- _PROBLEM TO WORK ON_
Upon reaching the line that contains "Viewport: 1221px width, 980px" in the records below, begin repeating every line exactly through the last one, skipping pictures.

- _GIVEN DATA_
☆ ☆ ☆ ☆ ☆ ☆ ☆
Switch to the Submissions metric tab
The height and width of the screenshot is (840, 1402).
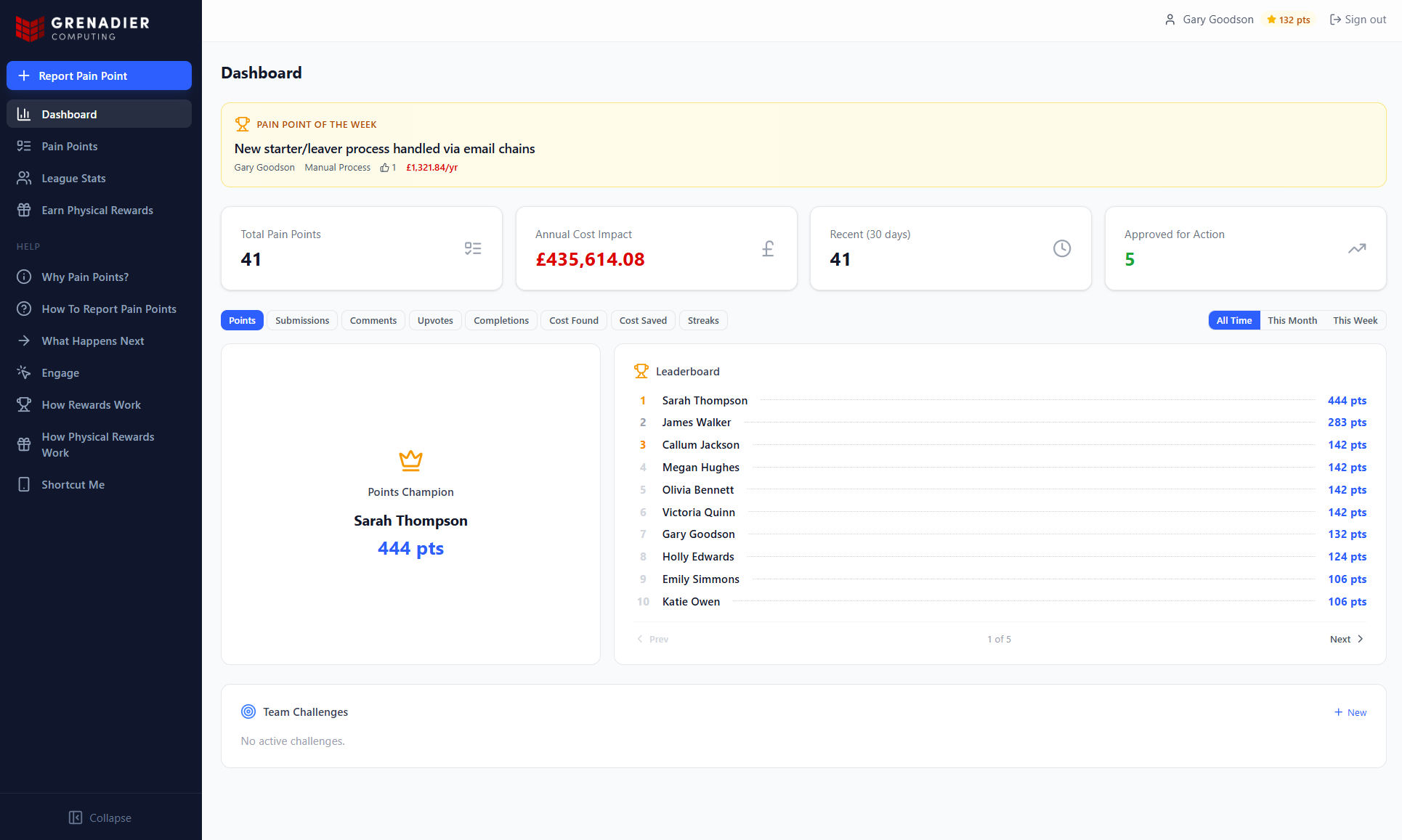pos(301,320)
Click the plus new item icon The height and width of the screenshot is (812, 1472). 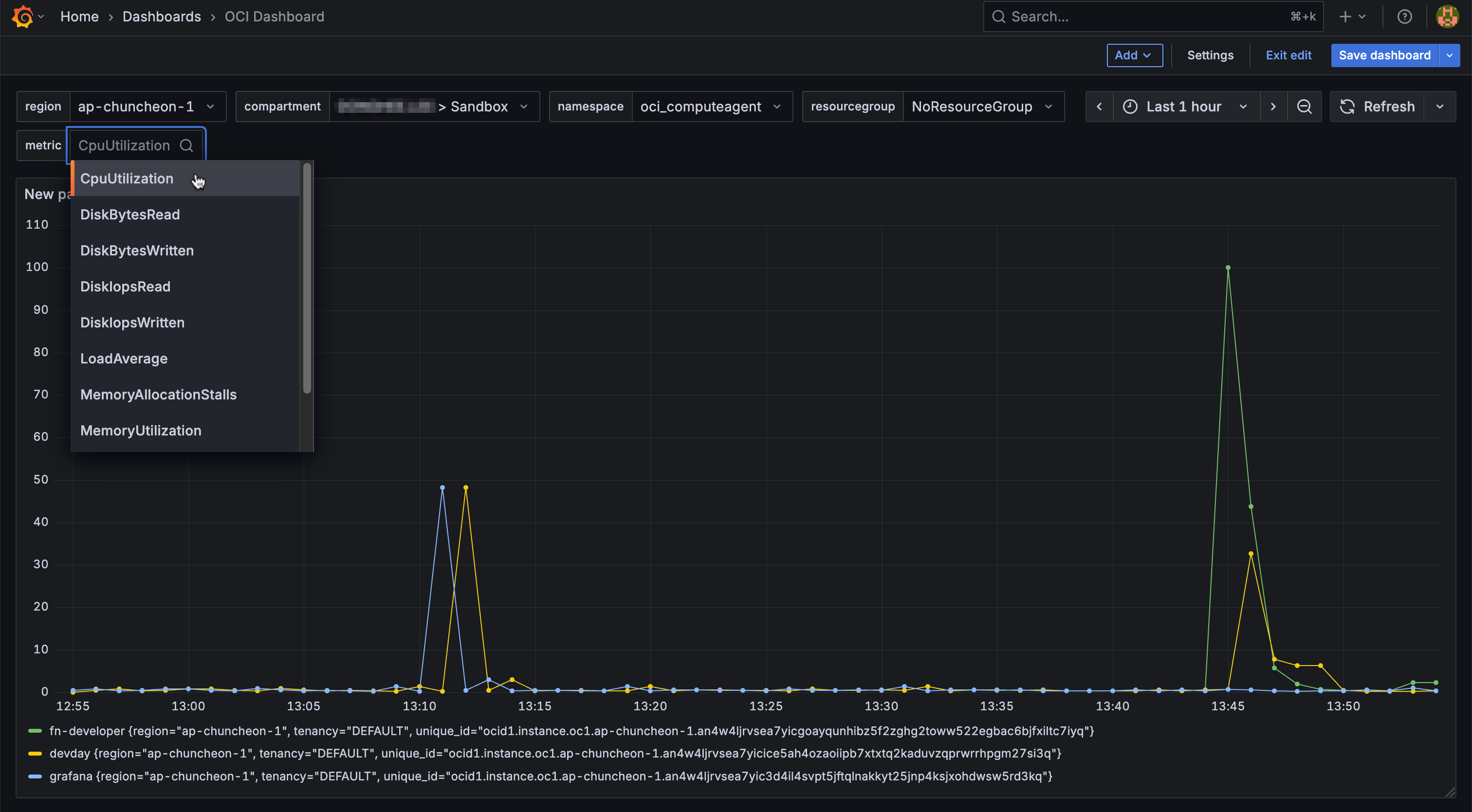coord(1345,17)
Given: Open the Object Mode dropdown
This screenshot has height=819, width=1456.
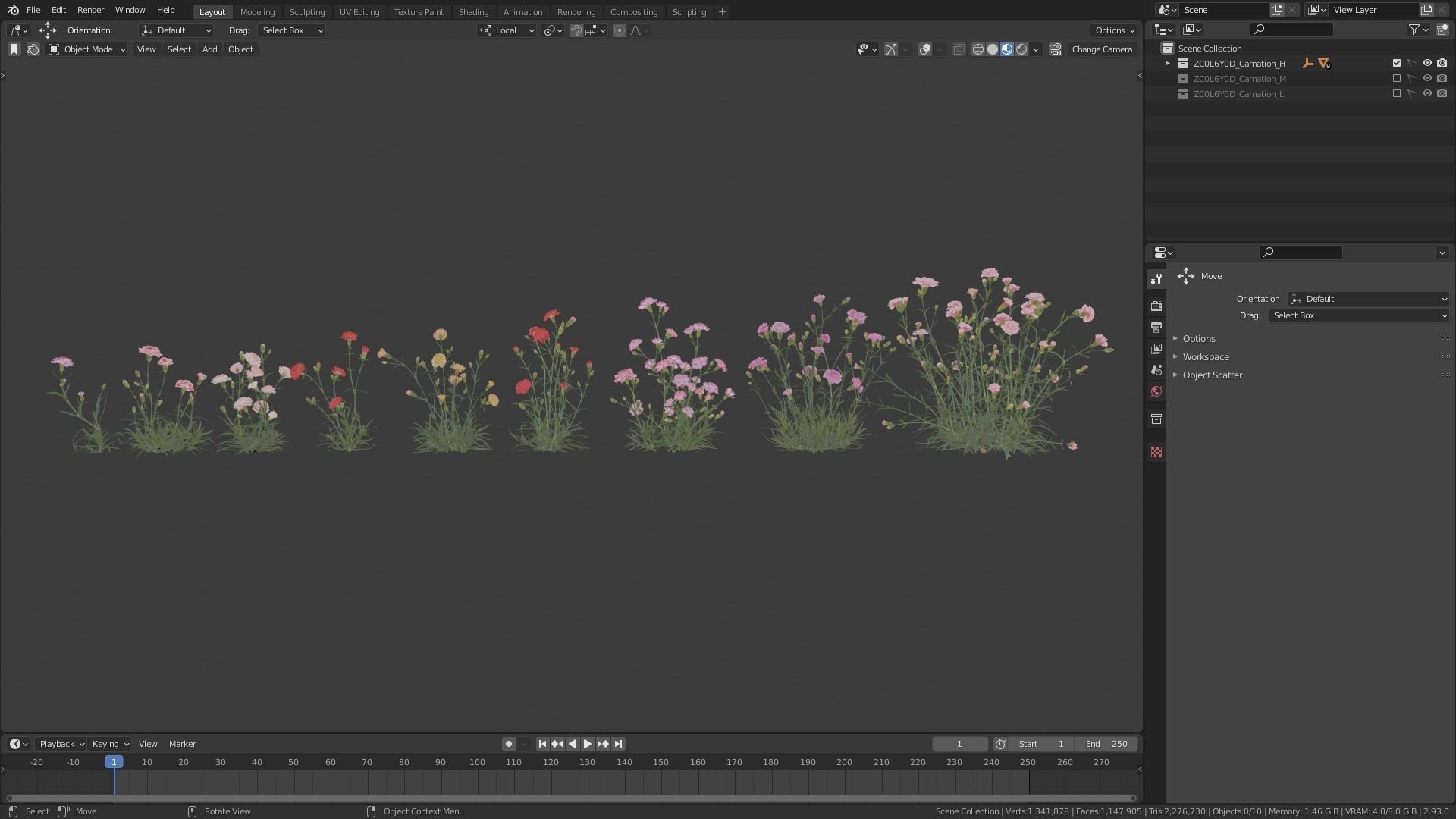Looking at the screenshot, I should tap(87, 49).
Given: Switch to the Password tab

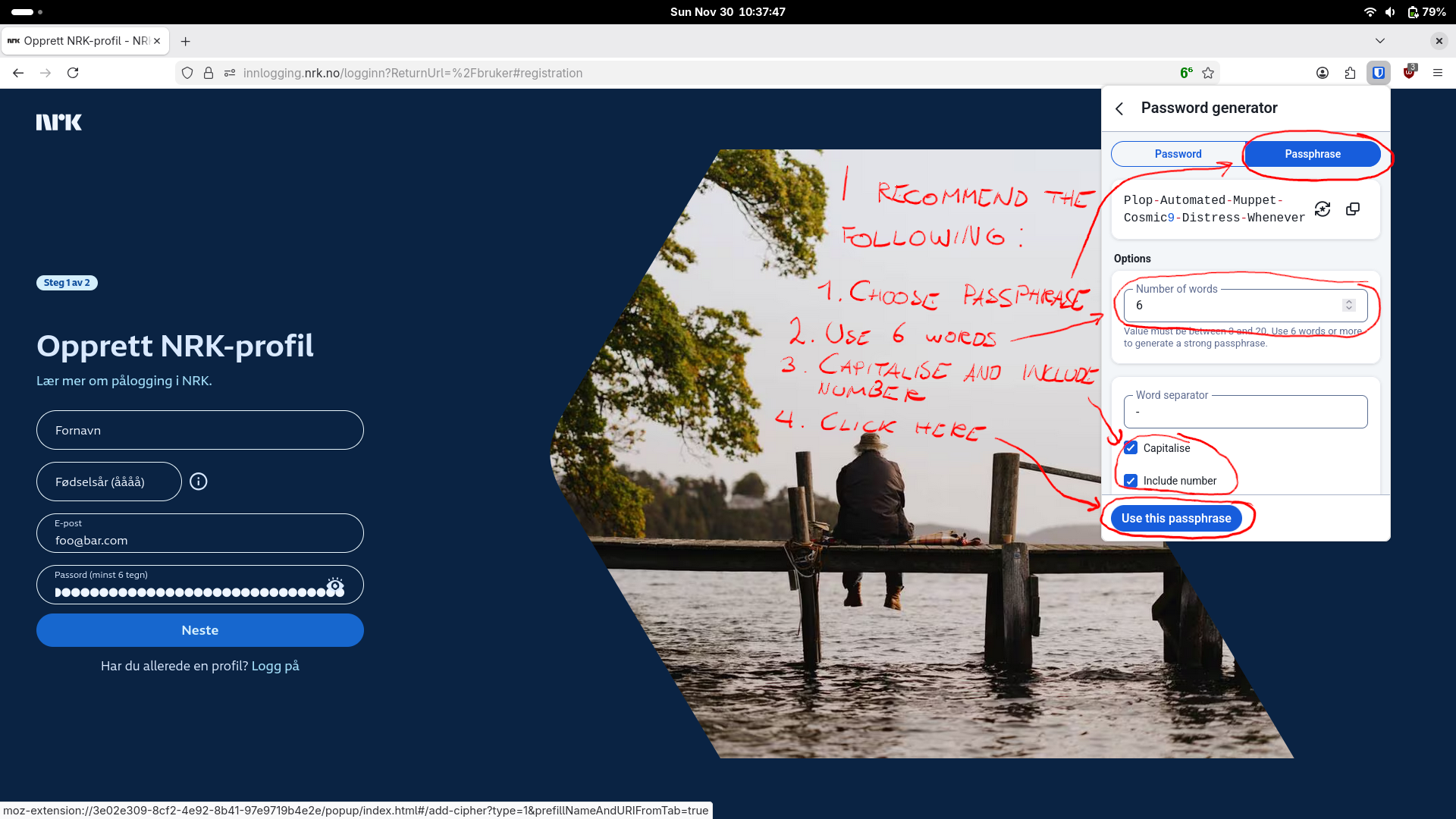Looking at the screenshot, I should tap(1178, 154).
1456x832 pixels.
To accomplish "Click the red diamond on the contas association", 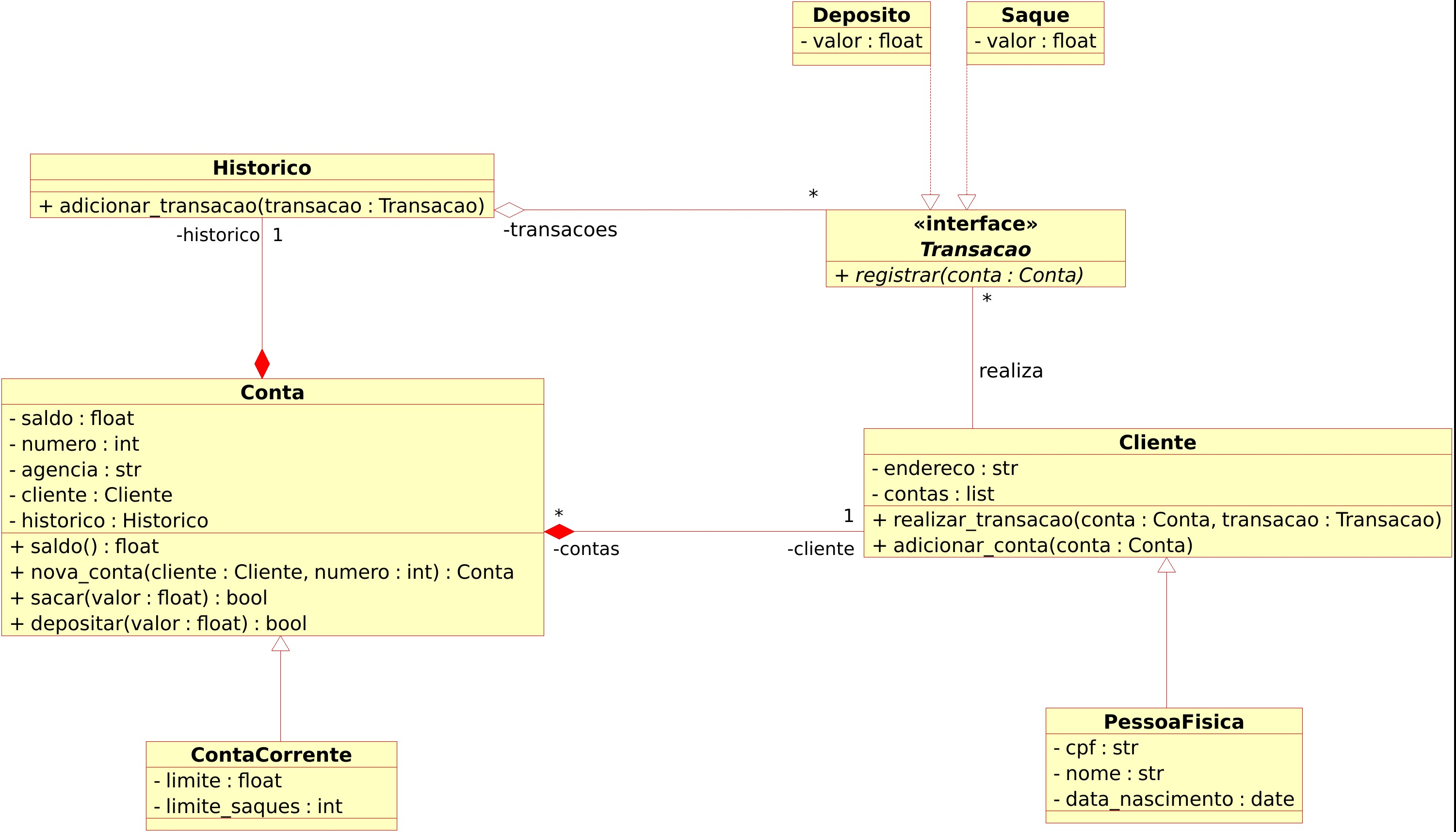I will coord(559,533).
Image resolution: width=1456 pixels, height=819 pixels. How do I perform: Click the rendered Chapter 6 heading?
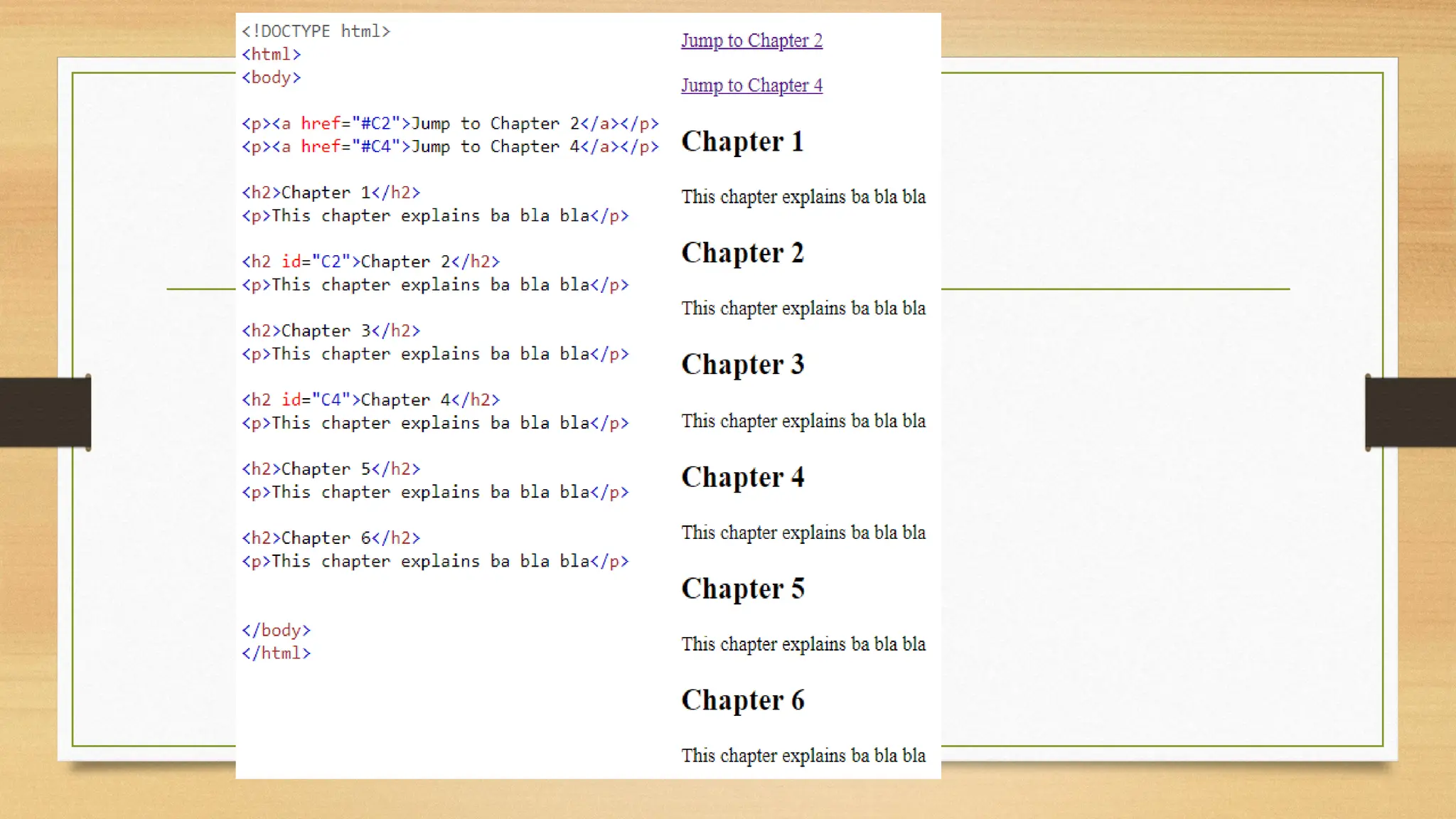click(742, 700)
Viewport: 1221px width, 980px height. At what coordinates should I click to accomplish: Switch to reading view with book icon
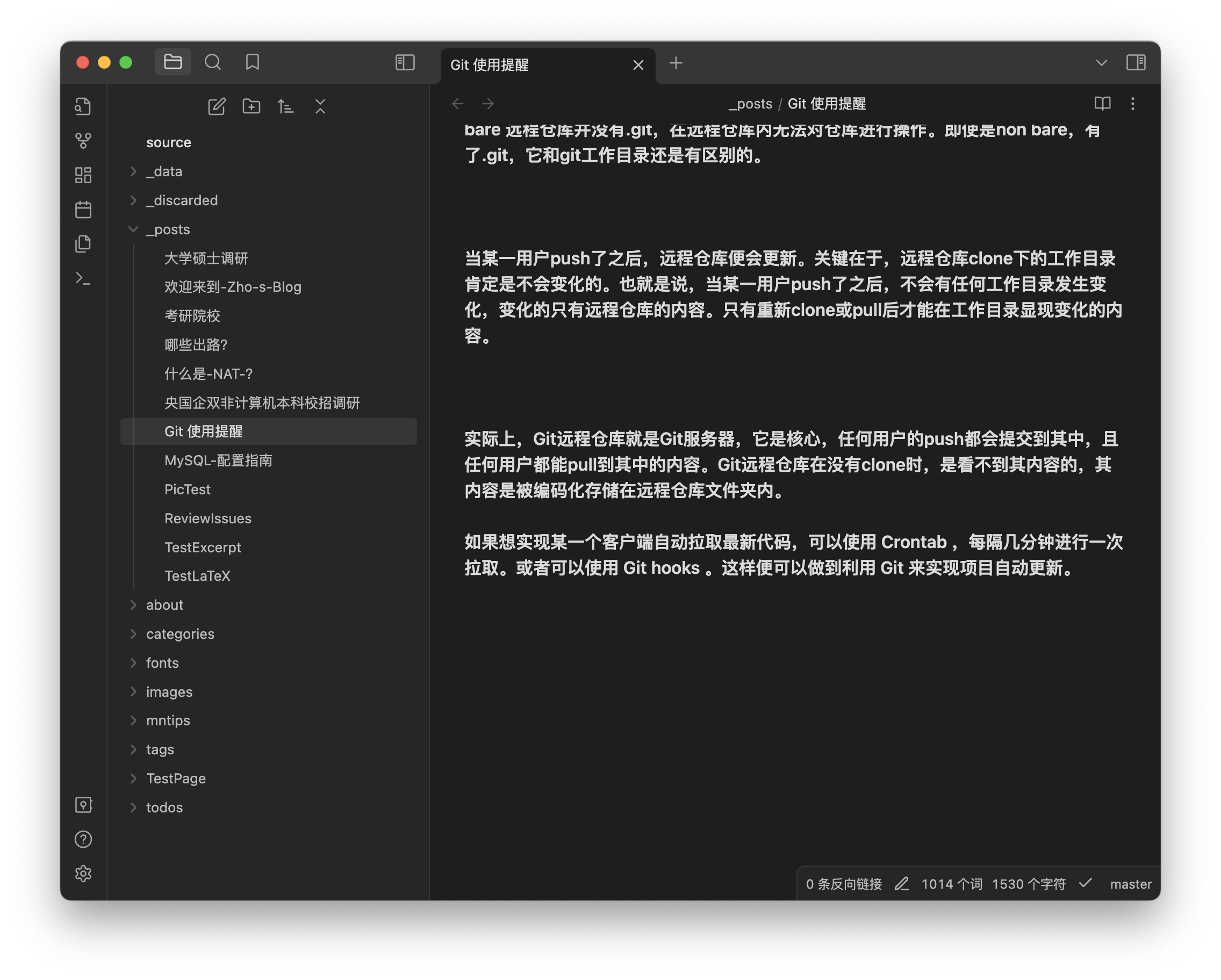(x=1102, y=104)
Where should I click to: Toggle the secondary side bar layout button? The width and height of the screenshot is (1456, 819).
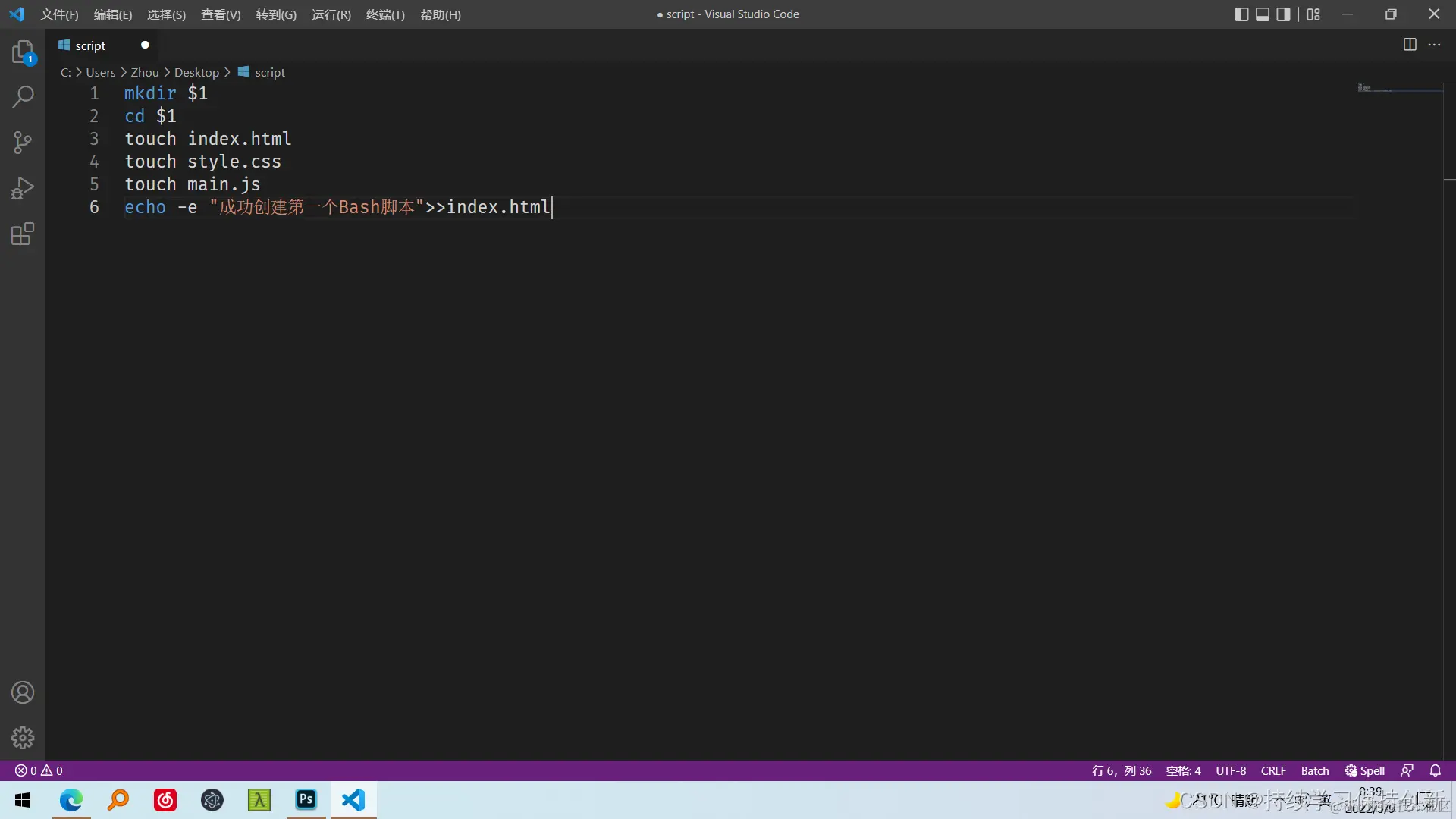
☆ ☆ ☆ ☆ ☆ ☆ ☆
- _EXERCISE RESULT_
Viewport: 1221px width, 980px height. At what coordinates should I click to accomplish: Switch to reading view with book icon
(x=1102, y=104)
Where should I click to: Toggle the secondary side bar layout button? The width and height of the screenshot is (1456, 819).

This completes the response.